Segment Open

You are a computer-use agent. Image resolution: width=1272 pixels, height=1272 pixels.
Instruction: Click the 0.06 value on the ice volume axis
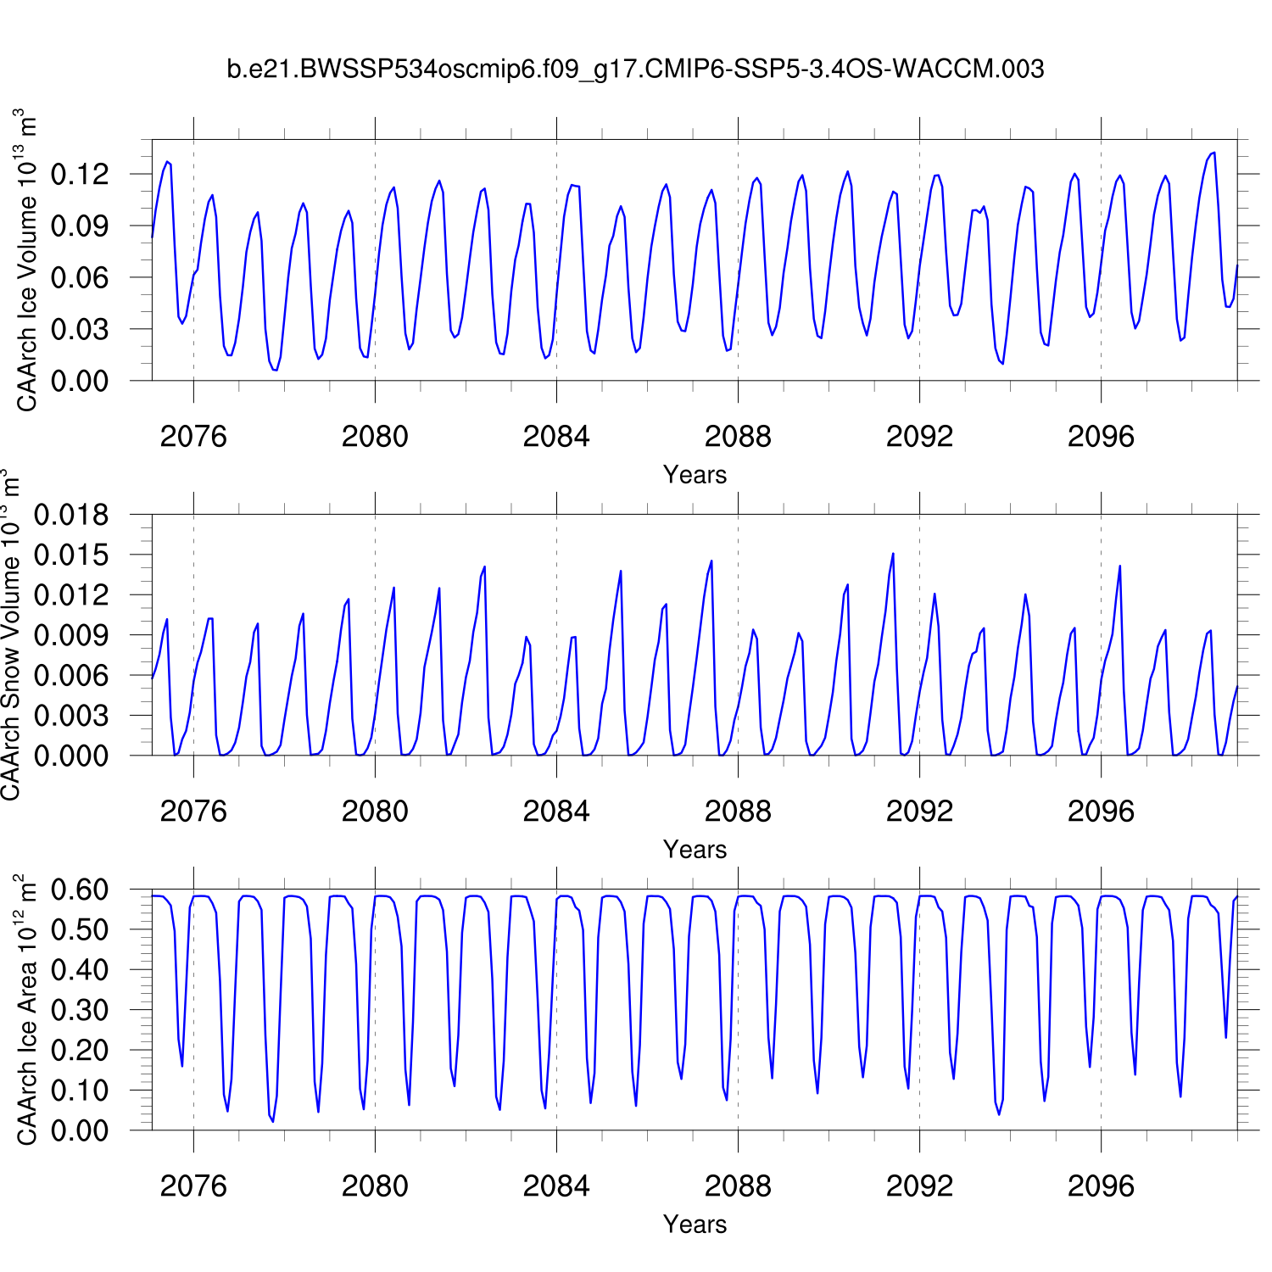pos(80,278)
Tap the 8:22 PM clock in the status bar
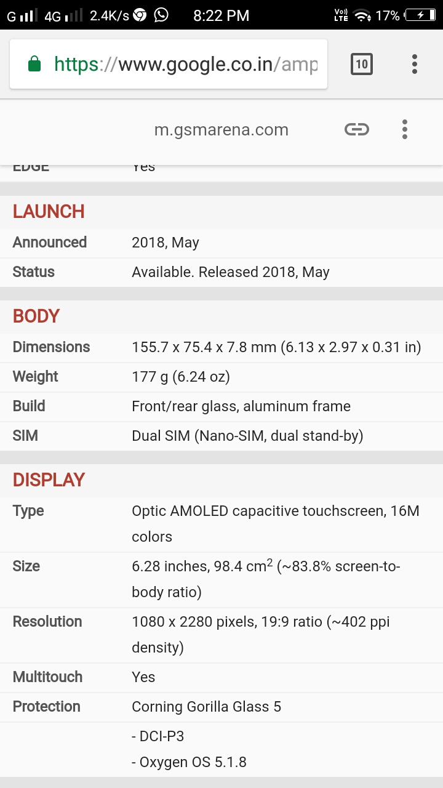The width and height of the screenshot is (443, 788). pyautogui.click(x=222, y=15)
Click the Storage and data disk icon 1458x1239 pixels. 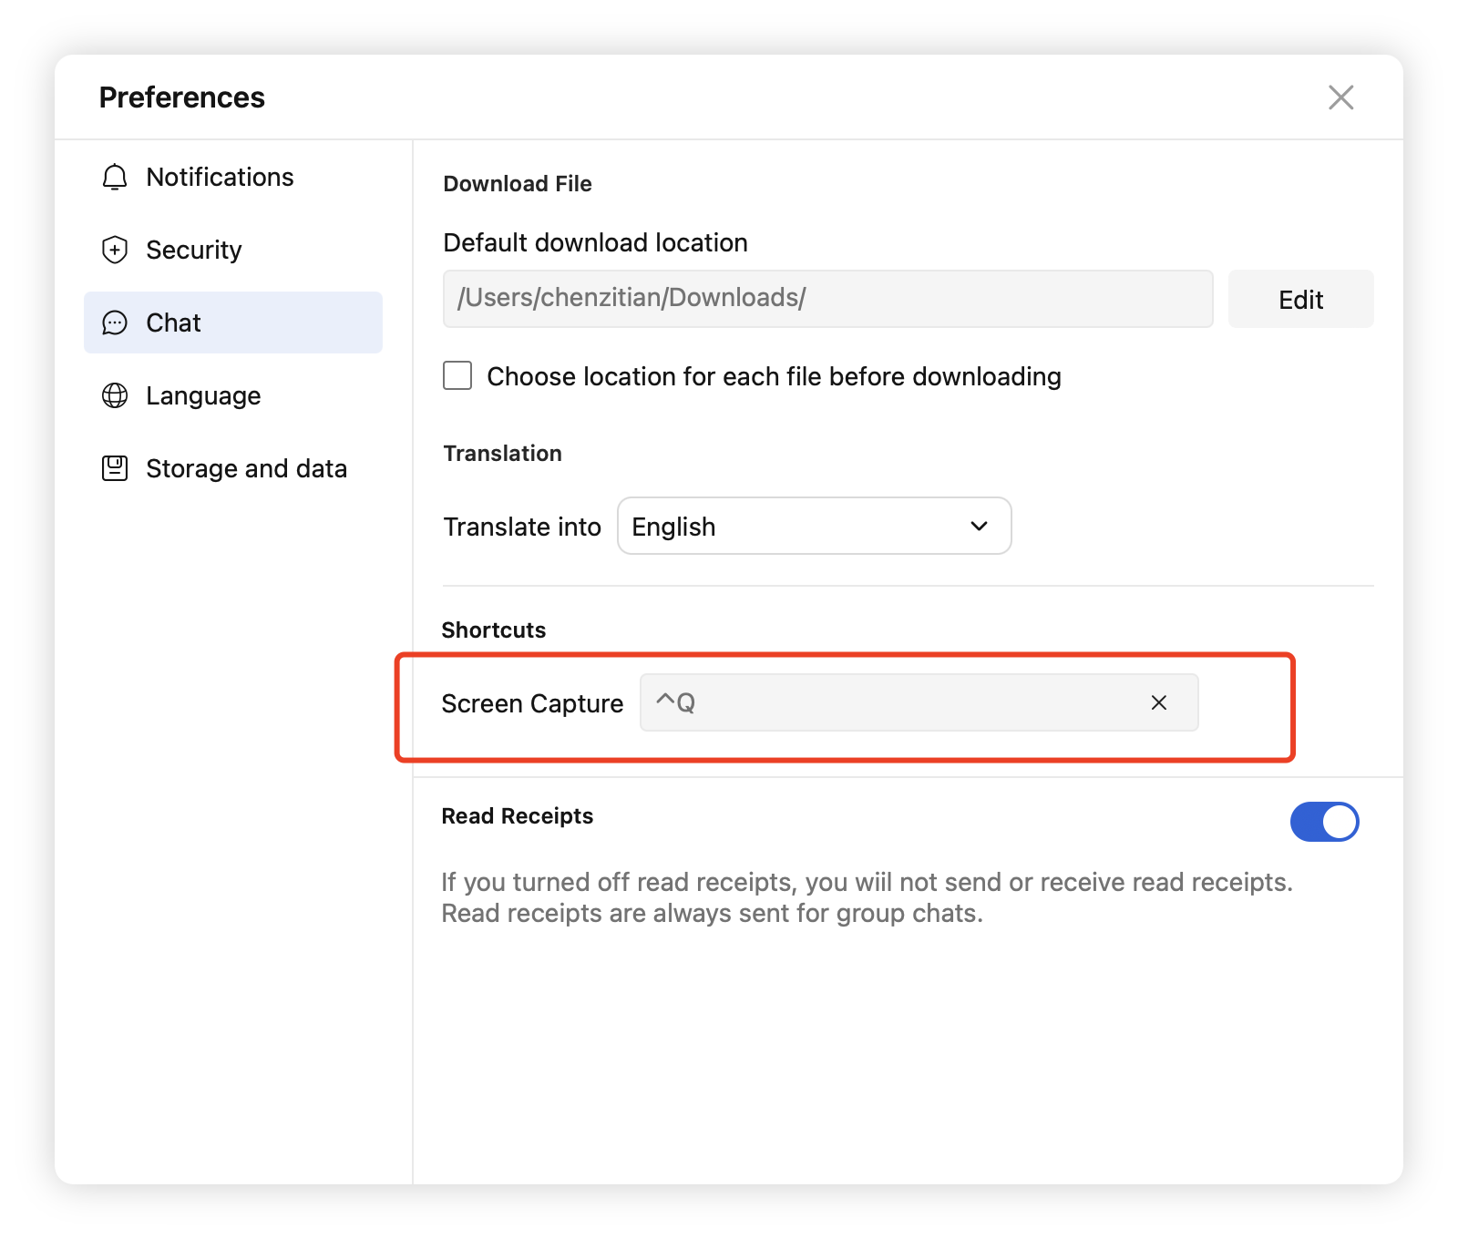[x=115, y=468]
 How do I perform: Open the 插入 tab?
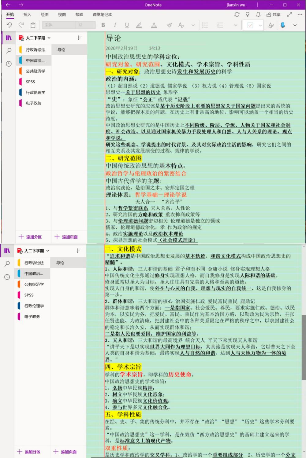click(27, 14)
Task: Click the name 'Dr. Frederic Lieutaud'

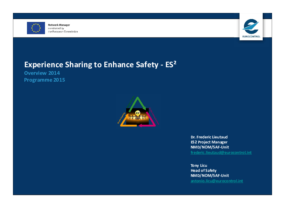Action: tap(209, 137)
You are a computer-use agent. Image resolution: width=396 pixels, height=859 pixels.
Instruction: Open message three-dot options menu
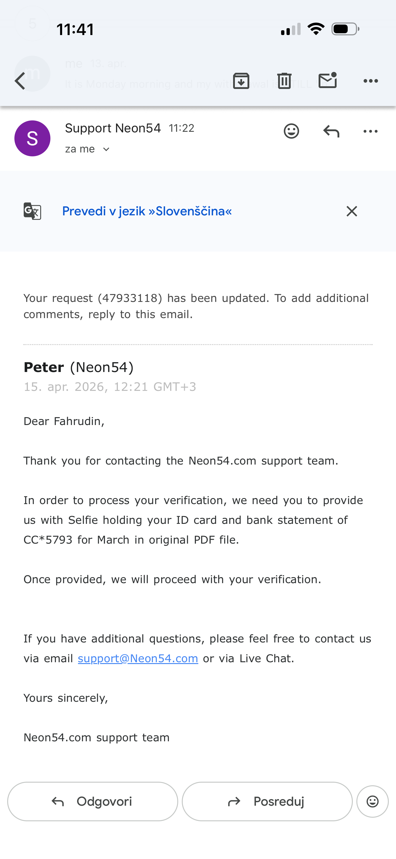tap(371, 131)
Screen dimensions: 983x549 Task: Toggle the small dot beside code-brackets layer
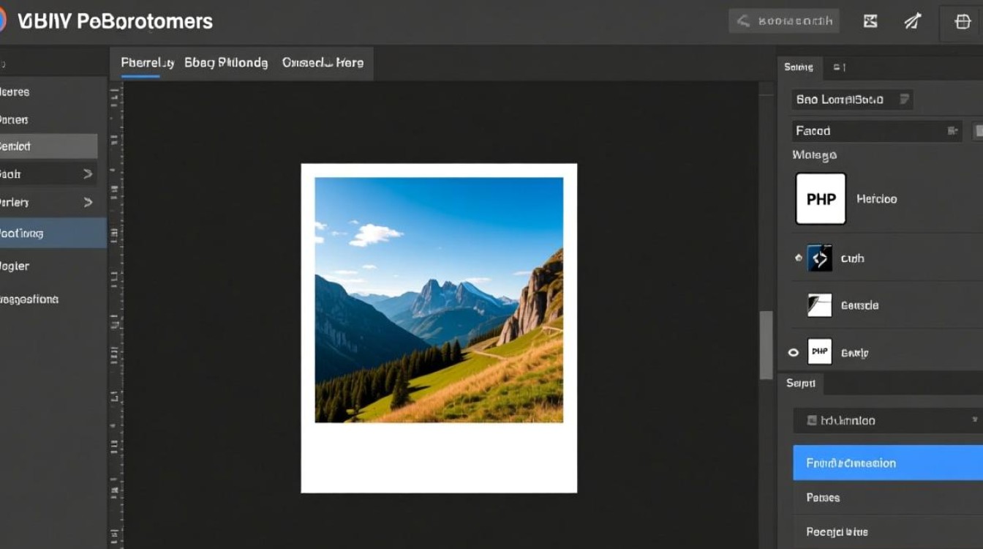pyautogui.click(x=798, y=258)
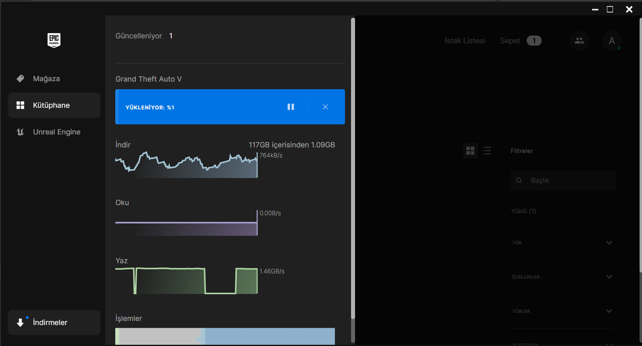
Task: Open the İstek Listesi wishlist
Action: [465, 41]
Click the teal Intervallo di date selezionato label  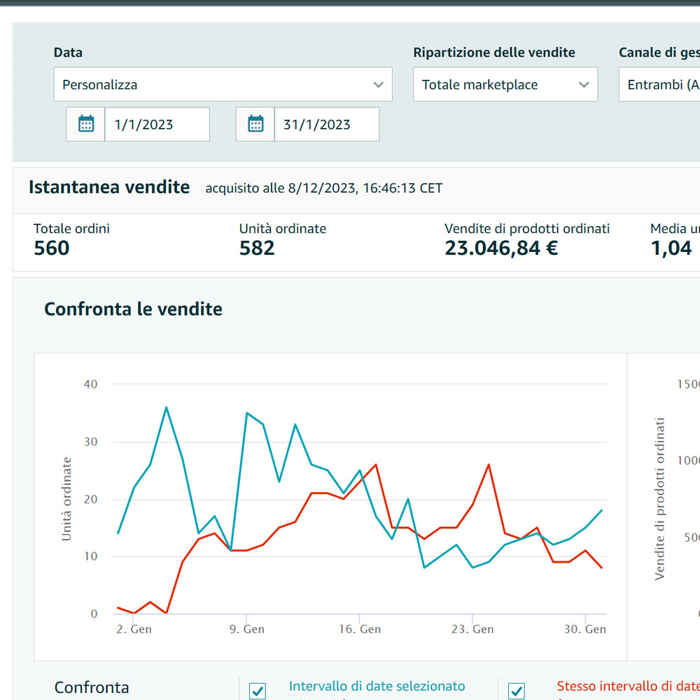coord(377,687)
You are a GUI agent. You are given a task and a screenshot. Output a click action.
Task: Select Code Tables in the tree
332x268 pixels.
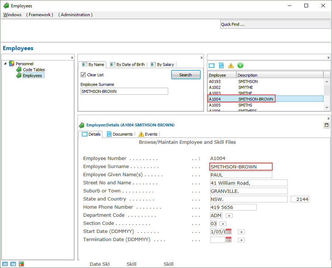34,70
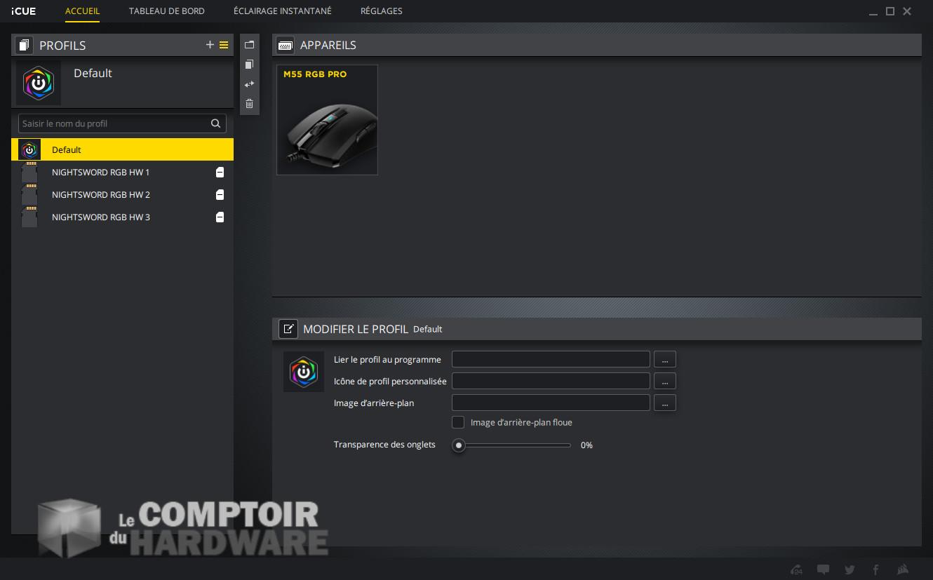Open RÉGLAGES settings
The height and width of the screenshot is (580, 933).
pyautogui.click(x=381, y=11)
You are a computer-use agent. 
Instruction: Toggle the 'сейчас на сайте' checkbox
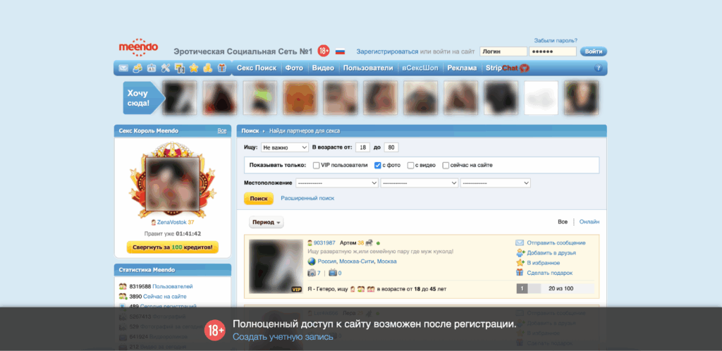tap(446, 165)
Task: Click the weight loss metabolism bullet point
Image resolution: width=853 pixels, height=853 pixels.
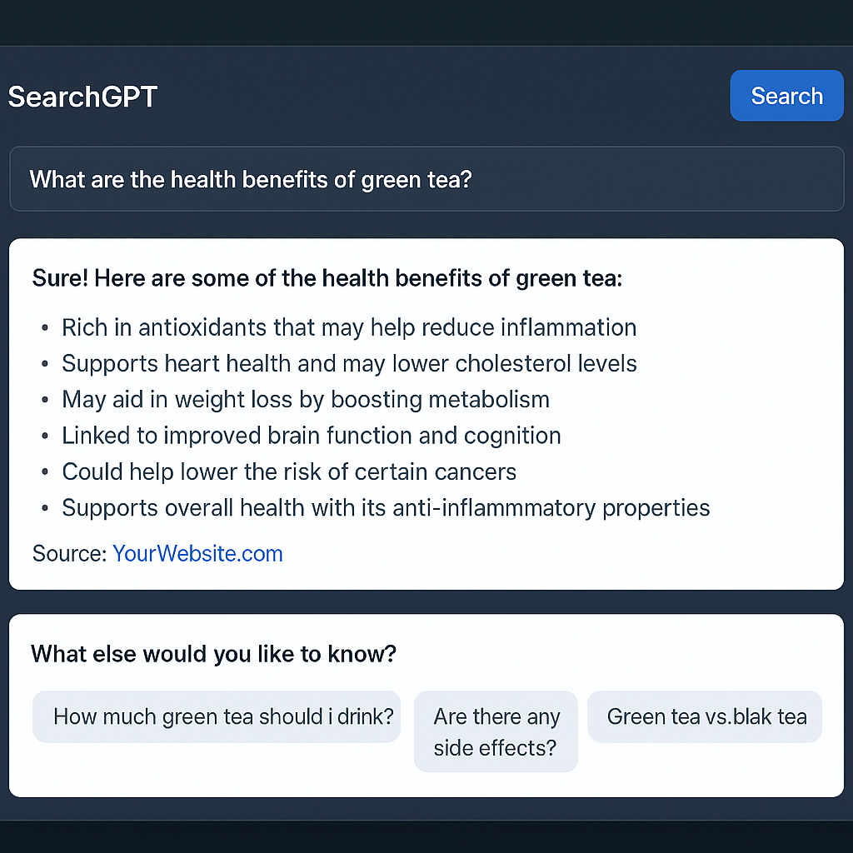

Segment Closed

(Action item):
Wherever the string "agent" appears in the records, copy the whole line.

(Task response):
You are a computer-use agent. Image resolution: width=1272 pixels, height=1272 pixels.
You are a computer-use agent. Image resolution: width=396 pixels, height=859 pixels.
You are a GUI agent. You are given a task and a screenshot. Output a click action.
You are a computer-use agent. 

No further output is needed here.